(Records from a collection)
——————————
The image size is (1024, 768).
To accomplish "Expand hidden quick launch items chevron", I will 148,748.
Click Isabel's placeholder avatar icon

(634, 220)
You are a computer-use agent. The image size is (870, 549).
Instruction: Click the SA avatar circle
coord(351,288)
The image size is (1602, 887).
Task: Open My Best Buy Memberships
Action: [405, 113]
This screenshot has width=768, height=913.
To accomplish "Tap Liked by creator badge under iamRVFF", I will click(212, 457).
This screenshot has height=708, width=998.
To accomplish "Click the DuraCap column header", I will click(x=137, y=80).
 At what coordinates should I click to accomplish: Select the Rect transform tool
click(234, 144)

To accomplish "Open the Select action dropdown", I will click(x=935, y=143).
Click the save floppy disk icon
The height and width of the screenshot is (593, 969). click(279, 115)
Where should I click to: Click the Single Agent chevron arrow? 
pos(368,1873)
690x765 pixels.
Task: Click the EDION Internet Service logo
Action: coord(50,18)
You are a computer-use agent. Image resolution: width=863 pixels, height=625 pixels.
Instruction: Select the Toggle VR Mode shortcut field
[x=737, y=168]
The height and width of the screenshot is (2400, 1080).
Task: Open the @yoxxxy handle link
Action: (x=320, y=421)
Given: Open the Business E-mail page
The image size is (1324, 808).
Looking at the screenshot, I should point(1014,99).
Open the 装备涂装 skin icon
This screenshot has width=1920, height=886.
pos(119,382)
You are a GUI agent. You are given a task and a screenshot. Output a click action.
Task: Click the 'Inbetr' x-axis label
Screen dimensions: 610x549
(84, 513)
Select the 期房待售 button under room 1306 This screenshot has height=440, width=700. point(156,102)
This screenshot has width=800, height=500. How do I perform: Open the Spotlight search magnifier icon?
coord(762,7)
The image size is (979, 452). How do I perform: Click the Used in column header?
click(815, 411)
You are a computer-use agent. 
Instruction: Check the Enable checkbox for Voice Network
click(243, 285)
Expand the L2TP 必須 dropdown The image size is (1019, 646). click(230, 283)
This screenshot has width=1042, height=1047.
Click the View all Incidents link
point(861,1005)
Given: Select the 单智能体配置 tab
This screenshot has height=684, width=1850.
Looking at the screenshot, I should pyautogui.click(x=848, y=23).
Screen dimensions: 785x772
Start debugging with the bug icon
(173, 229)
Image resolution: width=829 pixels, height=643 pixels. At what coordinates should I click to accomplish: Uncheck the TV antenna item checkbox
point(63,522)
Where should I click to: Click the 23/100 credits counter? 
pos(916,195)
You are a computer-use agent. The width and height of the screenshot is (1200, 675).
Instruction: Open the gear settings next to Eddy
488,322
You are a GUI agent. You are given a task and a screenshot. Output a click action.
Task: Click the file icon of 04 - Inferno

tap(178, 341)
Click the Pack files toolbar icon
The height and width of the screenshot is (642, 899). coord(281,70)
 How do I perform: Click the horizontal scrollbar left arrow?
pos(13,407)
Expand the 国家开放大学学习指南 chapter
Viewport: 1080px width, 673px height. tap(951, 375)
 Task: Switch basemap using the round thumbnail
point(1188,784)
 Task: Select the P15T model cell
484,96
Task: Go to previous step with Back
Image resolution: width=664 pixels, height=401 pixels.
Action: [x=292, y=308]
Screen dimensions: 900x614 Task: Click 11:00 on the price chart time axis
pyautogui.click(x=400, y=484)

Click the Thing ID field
——————————
Please return all of the records exactly.

The image size is (1024, 768).
To accomplish "Expand hidden quick launch items chevron", I will 148,748.
Click Isabel's placeholder avatar icon

(634, 220)
You are a computer-use agent. The image size is (870, 549).
Instruction: Click the SA avatar circle
coord(351,288)
The image size is (1602, 887).
Task: Open My Best Buy Memberships
Action: [405, 113]
This screenshot has width=768, height=913.
To accomplish "Tap Liked by creator badge under iamRVFF", I will click(212, 457).
This screenshot has height=708, width=998.
To accomplish "Click the DuraCap column header", I will click(x=137, y=80).
 At what coordinates should I click to accomplish: Select the Rect transform tool
click(234, 144)

To accomplish "Open the Select action dropdown", I will click(x=935, y=143).
Click the save floppy disk icon
The height and width of the screenshot is (593, 969). click(279, 115)
Where should I click to: Click the Single Agent chevron arrow? 
pos(368,1873)
690x765 pixels.
Task: Click the EDION Internet Service logo
Action: coord(50,18)
You are a computer-use agent. Image resolution: width=863 pixels, height=625 pixels.
Instruction: Select the Toggle VR Mode shortcut field
[x=737, y=168]
The height and width of the screenshot is (2400, 1080).
Task: Open the @yoxxxy handle link
Action: (x=320, y=421)
Given: Open the Business E-mail page
The image size is (1324, 808).
Looking at the screenshot, I should point(1014,99).
Open the 装备涂装 skin icon
This screenshot has width=1920, height=886.
pos(119,382)
You are a GUI agent. You are given a task and a screenshot. Output a click action.
Task: Click the 'Inbetr' x-axis label
Screen dimensions: 610x549
(84, 513)
Select the 期房待售 button under room 1306 This screenshot has height=440, width=700. point(156,102)
This screenshot has width=800, height=500. How do I perform: Open the Spotlight search magnifier icon?
coord(762,7)
The image size is (979, 452). How do I perform: Click the Used in column header?
click(815, 411)
You are a computer-use agent. 
Instruction: Check the Enable checkbox for Voice Network
click(243, 285)
Expand the L2TP 必須 dropdown The image size is (1019, 646). click(230, 283)
This screenshot has width=1042, height=1047.
Click the View all Incidents link
point(861,1005)
Given: Select the 单智能体配置 tab
This screenshot has height=684, width=1850.
Looking at the screenshot, I should pyautogui.click(x=848, y=23).
Screen dimensions: 785x772
Start debugging with the bug icon
(173, 229)
Image resolution: width=829 pixels, height=643 pixels. At what coordinates should I click to accomplish: Uncheck the TV antenna item checkbox
point(63,522)
Where should I click to: Click the 23/100 credits counter? 
pos(916,195)
You are a computer-use agent. The width and height of the screenshot is (1200, 675).
Instruction: Open the gear settings next to Eddy
488,322
You are a GUI agent. You are given a task and a screenshot. Output a click action.
Task: Click the file icon of 04 - Inferno

tap(178, 341)
Click the Pack files toolbar icon
The height and width of the screenshot is (642, 899). coord(281,70)
 How do I perform: Click the horizontal scrollbar left arrow?
pos(13,407)
Expand the 国家开放大学学习指南 chapter
Viewport: 1080px width, 673px height. tap(951, 375)
 Task: Switch basemap using the round thumbnail
point(1188,784)
 Task: Select the P15T model cell
484,96
Task: Go to previous step with Back
Image resolution: width=664 pixels, height=401 pixels.
Action: [x=292, y=308]
Screen dimensions: 900x614 Task: Click 11:00 on the price chart time axis
pyautogui.click(x=400, y=484)

Click the Thing ID field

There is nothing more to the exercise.